Co-Precipitación con Fosfato de Calcio

El ADN se mezcla con CaCl₂ y se añade gota a gota a una solución tamponada con fosfato, formando un precipitado fino de complejos de fosfato de calcio-ADN. El precipitado se deposita sobre las células y es internalizado por endocitosis.

Este método es muy económico pero sensible al pH. El pH óptimo (típicamente 6.95–7.05) debe determinarse empíricamente para cada tipo celular. El precipitado debe ser fino y uniforme — los agregados grandes reducen la eficiencia y aumentan la toxicidad.
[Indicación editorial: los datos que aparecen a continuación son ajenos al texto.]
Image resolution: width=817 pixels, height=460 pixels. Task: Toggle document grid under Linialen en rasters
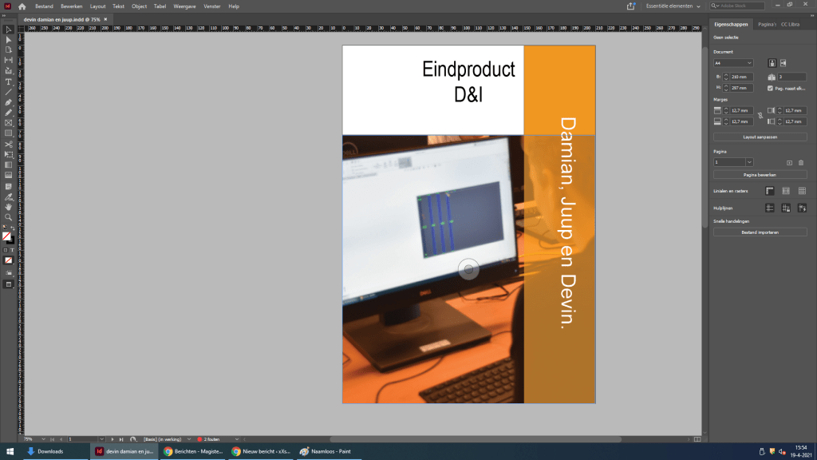click(x=802, y=191)
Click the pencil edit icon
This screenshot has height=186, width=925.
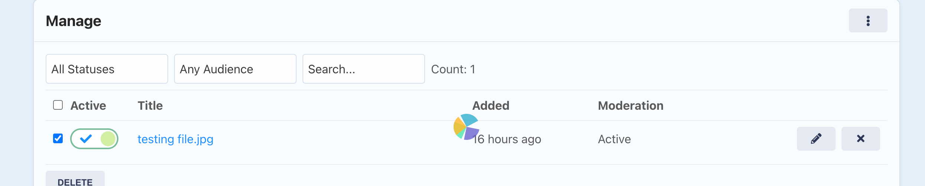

El fosfato de calcio funciona bien para líneas celulares adherentes pero mal para células primarias y en suspensión.

Electroporación

Un pulso breve de alto voltaje (100–300 V, 1–25 ms) crea poros transitorios en la membrana celular a través de los cuales entra el ADN. La electroporación funciona para casi cualquier tipo celular, incluyendo células primarias, madre y en suspensión que resisten los métodos químicos.

Los sistemas comerciales de electroporación (Neon, Nucleofector, Gene Pulser) utilizan parámetros de pulso optimizados y soluciones patentadas para lograr una eficiencia del 70–90% en células difíciles de transfectar. La desventaja es una muerte celular significativa (20–50%), y se requiere una optimización cuidadosa de la densidad celular, la cantidad de ADN y los parámetros del pulso.

Transducción Viral

Los virus recombinantes transfieren material genético con alta eficiencia a una amplia gama de tipos celulares. Los sistemas vectoriales más comunes:

• Lentivirus: infecta células en división y no división y se integra en el genoma, permitiendo una expresión estable a largo plazo. La capacidad de empaquetamiento es de ~8 kb.
• Retrovirus: infecta solo células en división. Se usa para expresión estable en células que proliferan rápidamente.
• Virus adenoasociados (AAV): no integrador, baja inmunogenicidad, bueno para aplicación in vivo. Capacidad de empaquetamiento ~4.5 kb.
• Adenovirus: alto título, infecta muchos tipos celulares, pero desencadena una respuesta inmune. Se usa para expresión transitoria de alto nivel.

Transfección Estable vs. Transitoria

Transfección transitoria: el ADN permanece episomal y se diluye por división celular. La expresión máxima se alcanza a las 24–48 horas y dura 2–7 días. Se usa para experimentos a corto plazo, ensayos reporteros y producción de proteínas.

Transfección estable: se co-transfecta un marcador seleccionable (resistencia a puromicina, G418/higromicina), y las células que integran el ADN en su genoma se seleccionan durante 7–14 días. La línea celular estable resultante mantiene la expresión indefinidamente.